MPA chief executive Nigel Jackson said: “It’s not surprising that the planning applications aren’t coming forward. Whilst the overall approval rate of applications is adequate, they take too long, they cost too much – between £100k and £800k - and lengthy pre-application discussions don’t help.”
The fact that 80% of sand and gravel appeals are successful also shows that a lot of applications are being initially turned down that should not be.
“The performance of the plan-led system has been extremely disappointing in spite of recent changes,” said Mr Jackson. “Costs are rising as charges are levied for services that were previously considered part of statutory duties in the past and the costs of new and often pointless additional regulation are being heaped on top of that. There is a continual drift towards increased planning fees and charges for discussions with no commensurate improvement in planning performance.”

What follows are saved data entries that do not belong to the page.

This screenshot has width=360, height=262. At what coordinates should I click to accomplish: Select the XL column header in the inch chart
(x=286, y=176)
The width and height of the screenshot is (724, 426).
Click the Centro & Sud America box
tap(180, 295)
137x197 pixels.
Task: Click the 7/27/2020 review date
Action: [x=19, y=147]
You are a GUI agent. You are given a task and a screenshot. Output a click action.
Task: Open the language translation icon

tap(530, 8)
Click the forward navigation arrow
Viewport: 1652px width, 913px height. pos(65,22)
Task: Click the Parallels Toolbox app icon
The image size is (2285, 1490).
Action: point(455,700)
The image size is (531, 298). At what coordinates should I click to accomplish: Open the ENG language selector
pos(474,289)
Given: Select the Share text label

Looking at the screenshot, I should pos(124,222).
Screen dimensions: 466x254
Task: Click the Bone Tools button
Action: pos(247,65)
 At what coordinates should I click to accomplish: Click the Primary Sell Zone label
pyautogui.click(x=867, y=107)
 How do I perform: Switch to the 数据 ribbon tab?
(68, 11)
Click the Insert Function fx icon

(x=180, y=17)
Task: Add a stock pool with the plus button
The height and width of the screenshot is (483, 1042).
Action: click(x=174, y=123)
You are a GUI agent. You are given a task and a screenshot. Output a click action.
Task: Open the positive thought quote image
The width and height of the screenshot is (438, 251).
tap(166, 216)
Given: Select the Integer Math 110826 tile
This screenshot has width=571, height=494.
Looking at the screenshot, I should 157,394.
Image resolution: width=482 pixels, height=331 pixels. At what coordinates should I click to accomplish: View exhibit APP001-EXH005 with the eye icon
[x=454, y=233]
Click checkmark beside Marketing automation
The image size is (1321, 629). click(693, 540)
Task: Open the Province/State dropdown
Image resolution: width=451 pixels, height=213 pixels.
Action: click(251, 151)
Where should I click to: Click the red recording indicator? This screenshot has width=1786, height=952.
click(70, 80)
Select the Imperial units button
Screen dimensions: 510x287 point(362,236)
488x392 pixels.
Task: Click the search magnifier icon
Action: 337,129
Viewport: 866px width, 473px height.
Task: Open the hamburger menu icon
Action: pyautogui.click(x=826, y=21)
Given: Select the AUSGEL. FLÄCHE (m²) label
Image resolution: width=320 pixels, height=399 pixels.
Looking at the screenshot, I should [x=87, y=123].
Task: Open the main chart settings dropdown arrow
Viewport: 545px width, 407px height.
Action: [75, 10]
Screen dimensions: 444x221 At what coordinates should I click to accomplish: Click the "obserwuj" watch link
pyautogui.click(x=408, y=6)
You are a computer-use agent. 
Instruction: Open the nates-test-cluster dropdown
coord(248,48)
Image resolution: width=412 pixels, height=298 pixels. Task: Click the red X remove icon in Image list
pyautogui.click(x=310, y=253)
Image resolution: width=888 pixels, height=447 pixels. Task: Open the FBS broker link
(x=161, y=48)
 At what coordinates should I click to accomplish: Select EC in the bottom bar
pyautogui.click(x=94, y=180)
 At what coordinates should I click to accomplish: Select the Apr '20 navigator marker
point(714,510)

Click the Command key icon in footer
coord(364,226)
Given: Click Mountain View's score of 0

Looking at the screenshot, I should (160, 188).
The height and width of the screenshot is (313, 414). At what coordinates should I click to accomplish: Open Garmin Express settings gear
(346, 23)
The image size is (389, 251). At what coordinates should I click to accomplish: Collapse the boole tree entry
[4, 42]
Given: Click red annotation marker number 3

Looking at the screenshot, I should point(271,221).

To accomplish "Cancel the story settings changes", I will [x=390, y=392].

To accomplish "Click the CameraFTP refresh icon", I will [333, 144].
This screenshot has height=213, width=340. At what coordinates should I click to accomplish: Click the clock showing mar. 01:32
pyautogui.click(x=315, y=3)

Operators feel that the system is now about finding reasons to refuse. The national planning policy framework (NPPF) is supposed to change all that but the early signs are not encouraging, he said.
“With too few plans, low landbanks, diminishing replenishment rates, increasing costs, and planning inertia fuelling uncertainty we are storing up supply problems for the recovery. Lack of demand is masking underlying supply problems for the future,” he said.
“Government needs to get a grip on the realities rather than assuming things will improve. The Department for Communities & Local Government and the Planning Inspectorate need to step up their monitoring and put pressure on local authorities to ensure that the plan making system is more streamlined and responsive.”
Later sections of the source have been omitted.